By Justine Irish D. Tabile, Reporter
THE PHILIPPINES needs to better exploit the opportunities arising from the US imposition of tariffs on Chinese goods, the US Chamber of Commerce (USCC) said.
John Patrick Goyer, USCC executive director for Southeast Asia, told BusinessWorld that the Philippines should take advantage of tariffs ranging from 7.5% to 25% that the US applied on goods coming from China starting 2018.
He said that Southeast Asia currently enjoys a cost advantage that can be leveraged during the ongoing trade war between the US and China.

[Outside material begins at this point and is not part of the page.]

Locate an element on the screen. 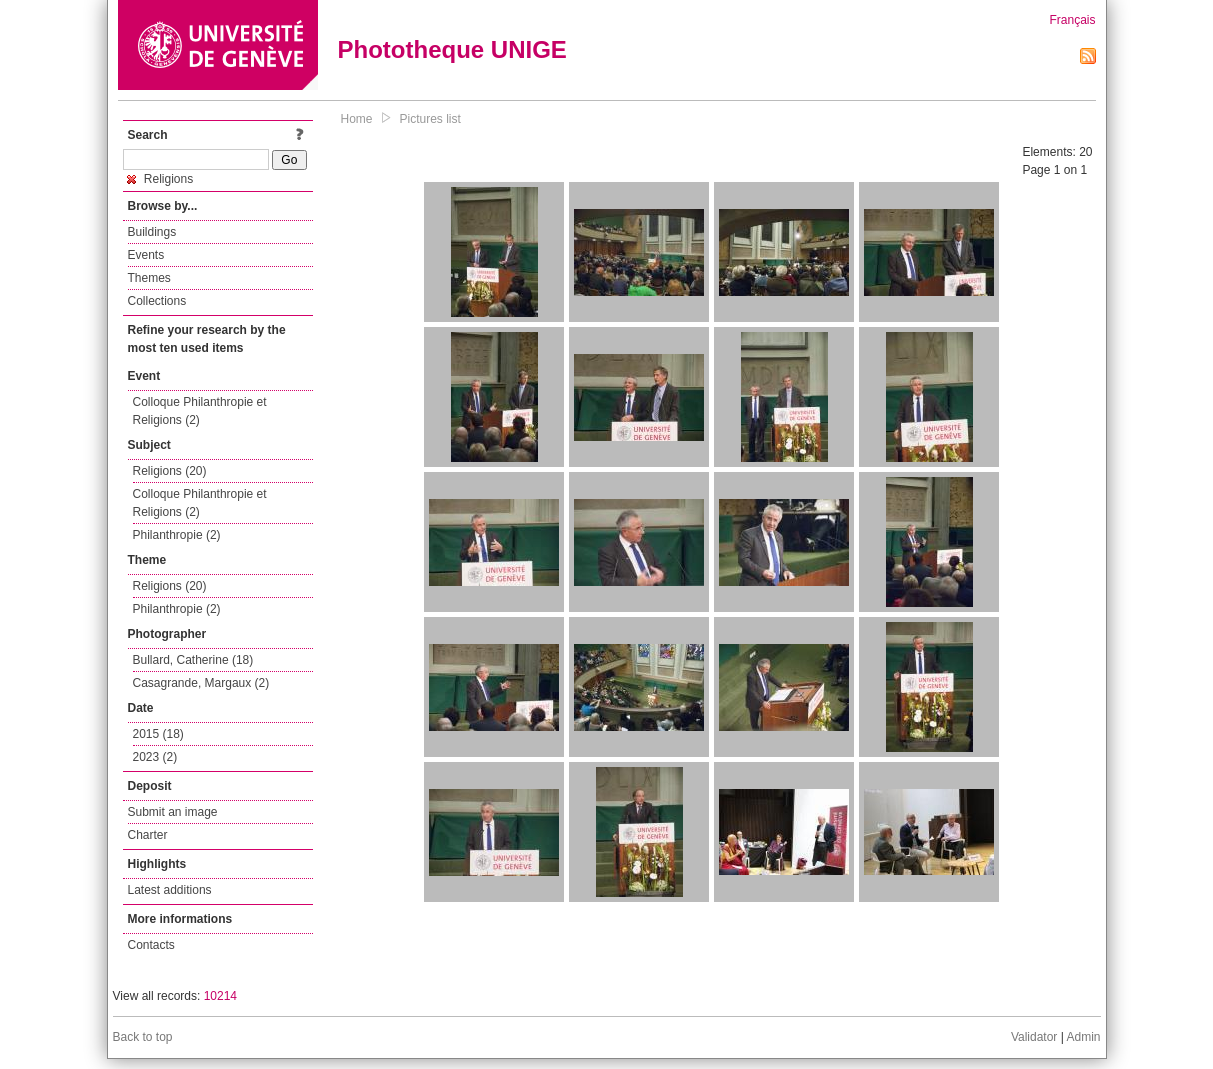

“What that means for other countries, especially those in Southeast Asia, is that they suddenly have a cost advantage and especially if particular goods coming from China faces a 25% tariff. Those same goods from the Philippines face a much lower tariff,” he said.
However, Mr. Goyer said that the Philippines has yet to systematically exploit its tariff advantage.
“To date, we haven’t really seen that happen for the Philippines, while Vietnam, I think, is widely perceived as having benefited the most from the trade rift,” he said.
“But the fact is that Vietnam didn’t grow its exports dramatically to the US after the trade war started. Other ASEAN countries have been able to do the same to varying degrees, but the Philippines really has not,” he added.
He said the Philippines must start asking why it has not seen a ‘dramatic growth’ in its exports to the US and start thinking about where its suppliers can step in.
“And you know, this could be any number of products and for those where the Philippines has manufacturing capacity and capability,” he added.
He said Vietnam has substantial production capability, especially in electronics.
“But I think that in a wider range of products, not necessarily in information technology hardware, but in other sectors (such as) machines, tools, home goods, all the sorts of things that American consumers buy at Walmart or Target or Home Depot, I have to believe that there is an opportunity there for Philippine suppliers to step in,” he added.
He said even at a tariff disadvantage, China “remains the only cost-effective supplier in the near term” for many goods, he said.
“(But) if those tariffs remain in place for the longer term, and I suspect that they’re going to be around for a while, that gives the Philippines I think, a longer window to look at how it might be able to step in and supply some of those goods where… it makes commercial sense,” he added.
US goods and services and services trade with the Philippines totaled $36.1 billion last year, $23.3 billion of which consisted of US imports from the Philippines, according to the office of the US Trade Representative.
Some $16.2 billion of the imports from the Philippines consisted of goods while $7.1 billion were services.